Mengapa. Adalah pertanyaan yang tidak bisa dijawab dengan satu kata, satu kalimat, bahkan satu pragraf. Perlu tiga atau empat pasal untuk mendalilkan mengapa dia harus menyekolahkan anaknya ke kota, itu pun belum tentu bisa diterima dengan akal sehat versi mereka.
“Dia harus belajar di tempat yang tepat, cak,” jawabnya singkat.

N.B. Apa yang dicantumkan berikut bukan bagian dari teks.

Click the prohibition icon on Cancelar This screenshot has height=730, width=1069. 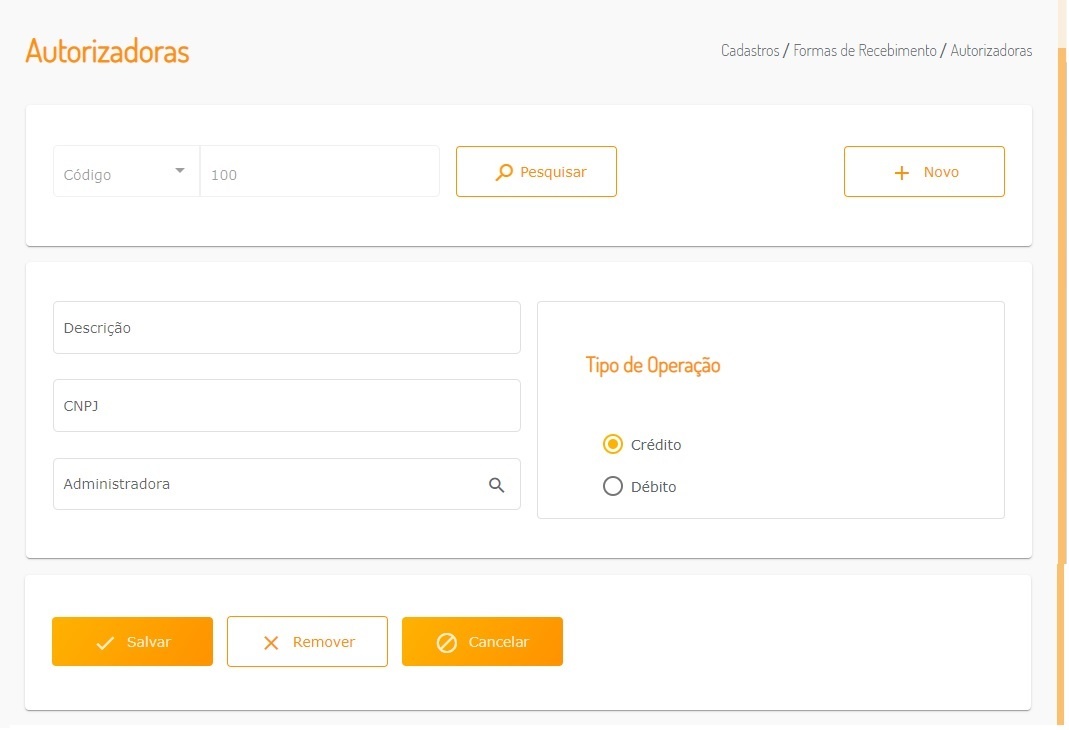[x=447, y=643]
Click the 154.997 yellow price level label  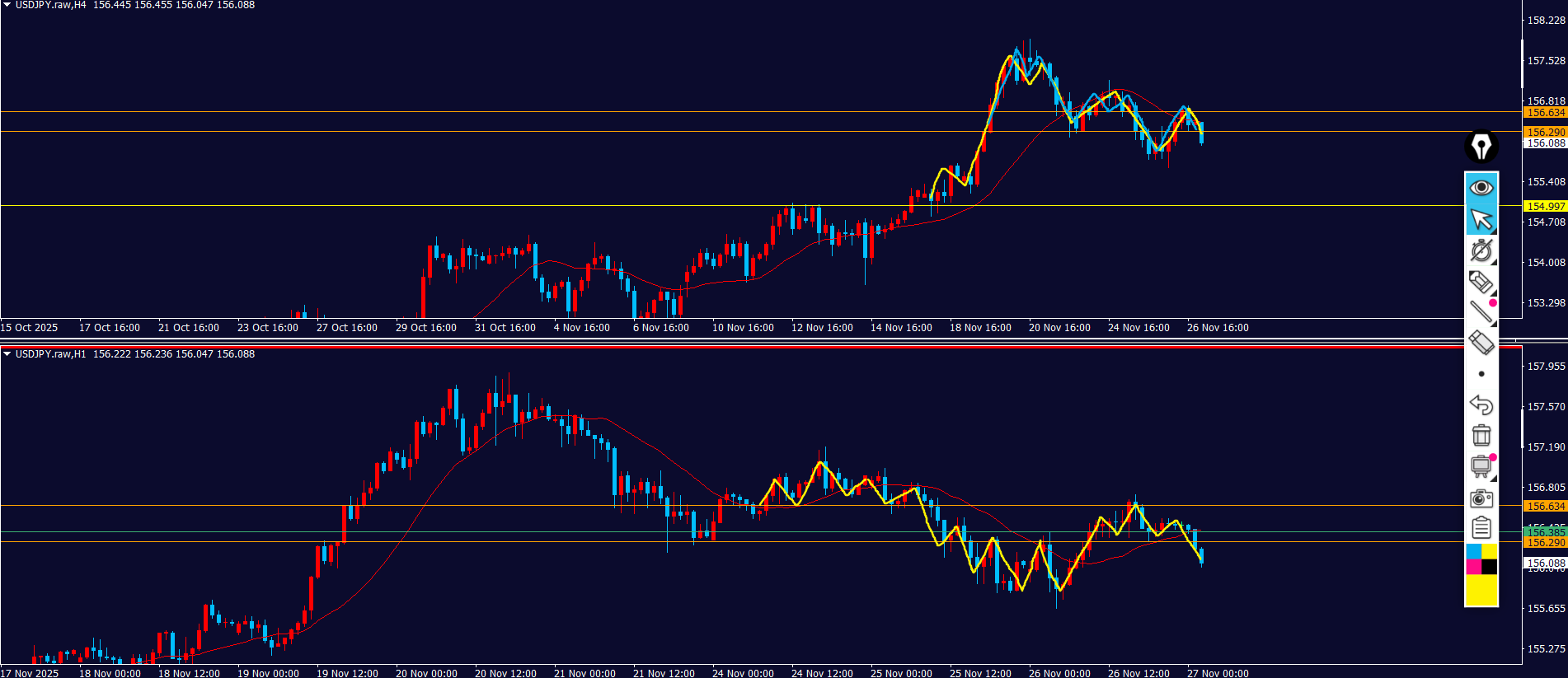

“Memang yang di kecamatan tidak tepat? Tidak sedikit orang dusun kita yang menyekolahkan anak mereka di sana.”
“Bukan begitu.”
“Lantas?”
“Mereka mendidik anak persis seperti mereka dulu dididik oleh orang tua, padahal orang tua mereka mengarahkan anaknya menuju dunia yang sekarang sudah lewat. Anakku ini harus dididik oleh orang dari dunia masa depannya, karena seharusnya ke sanalah hidupnya mengarah. Aku sudah ada di sana menunggu.”

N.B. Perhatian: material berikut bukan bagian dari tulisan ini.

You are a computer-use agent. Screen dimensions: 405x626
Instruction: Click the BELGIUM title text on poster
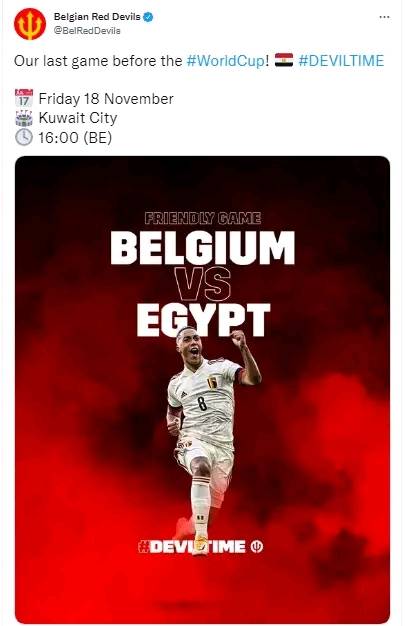coord(203,248)
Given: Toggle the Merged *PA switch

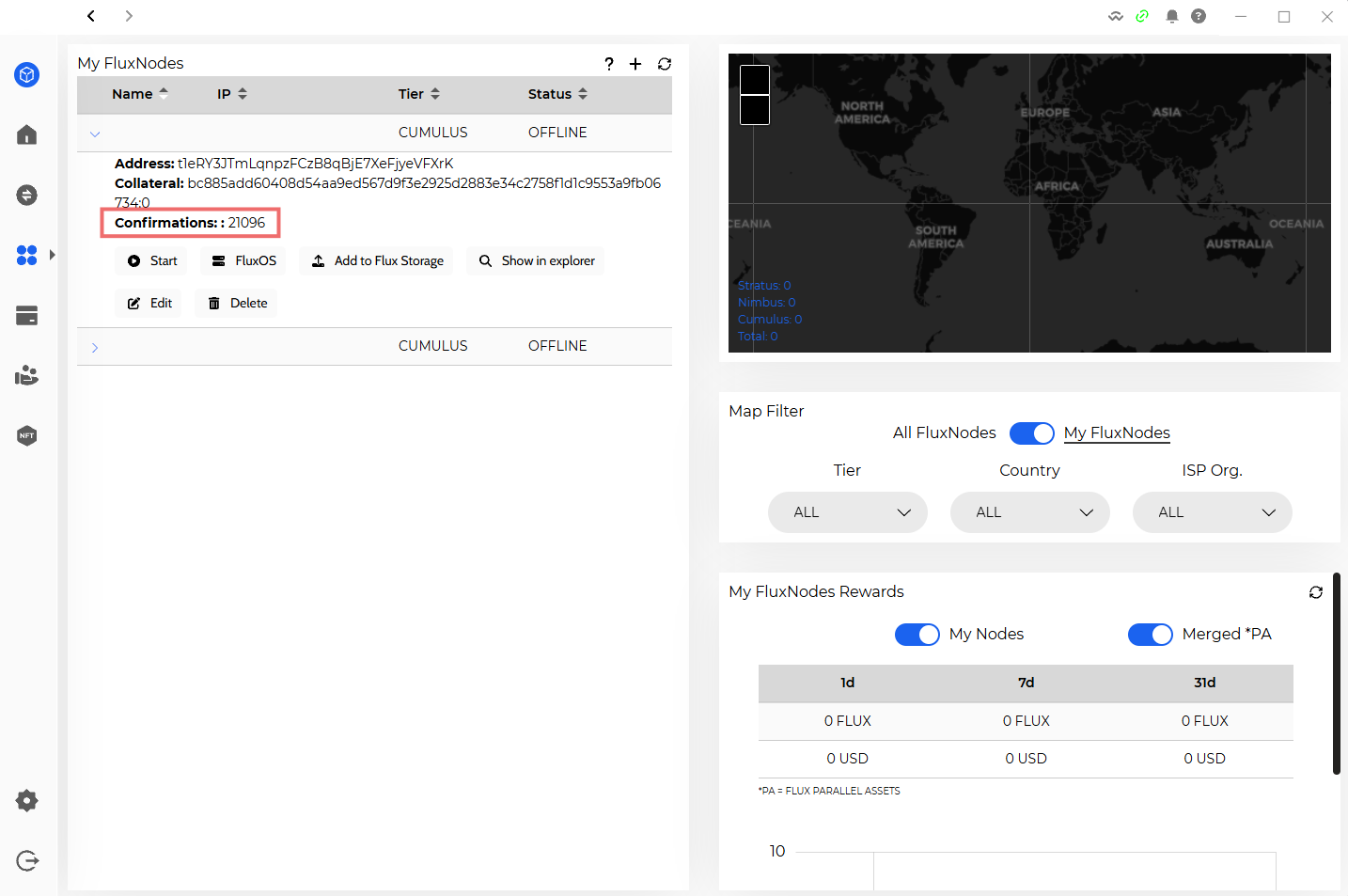Looking at the screenshot, I should (1150, 635).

Sopir itu seperti mengunyah tembakau yang lolos tersedot dari rokoknya. Matanya mengernyit menatap aspal jalan. “Tapi itu biayanya mahal. Selain uang sekolah masih harus bayar uang pondokan, uang makan, uang ini itu, dan lain-lain. Kalau di kecamatan paling cuma bayar uang sekolah, tidak perlu uang transpor karena berjalan lima enam kilo bukan masalah bagi anak-anak dusun.”
“Sebenarnya persoalan yang utama bukan uang tapi ke mana seorang anak harus diarahkan. Kalau soal uang, ada jalan untuk mendapatkannya.”
“Apa itu?”
“Aku tidak tahu, tapi aku punya bukti.”
“Apa buktinya?”
“Percayaku ini.”
Sang sopir menoleh pada sang penumpang dengan mengernyitkan dahinya.
“Sampeyan begitu yakin.”
“Apa yang membuatku ragu?”
“Soal biaya. Maaf lo ya, setahu saya samppeyan tidak memiliki penghasilan tetap. Sesekali jualan pete hasil kebun sendiri. Lha pete itu ‘kan musiman, tidak lantur tiap saat.” Sang sopir melirik, kali ini lewat kaca spion.
Si anak yang waktu itu duduk di antara mereka pun ikut menoleh ke ibunya. Pandangannya terpaku pada orang tuanya seperti ikut menuntut jawaban. Penasaran. Karena jawaban yang ditunggu tidak kunjung terdegar maka bocah yang baru lulus SD itu mengalihkan pandangannya pada map biru berisi ijazah dengan namanya tertulis di sana: Galar Pranata.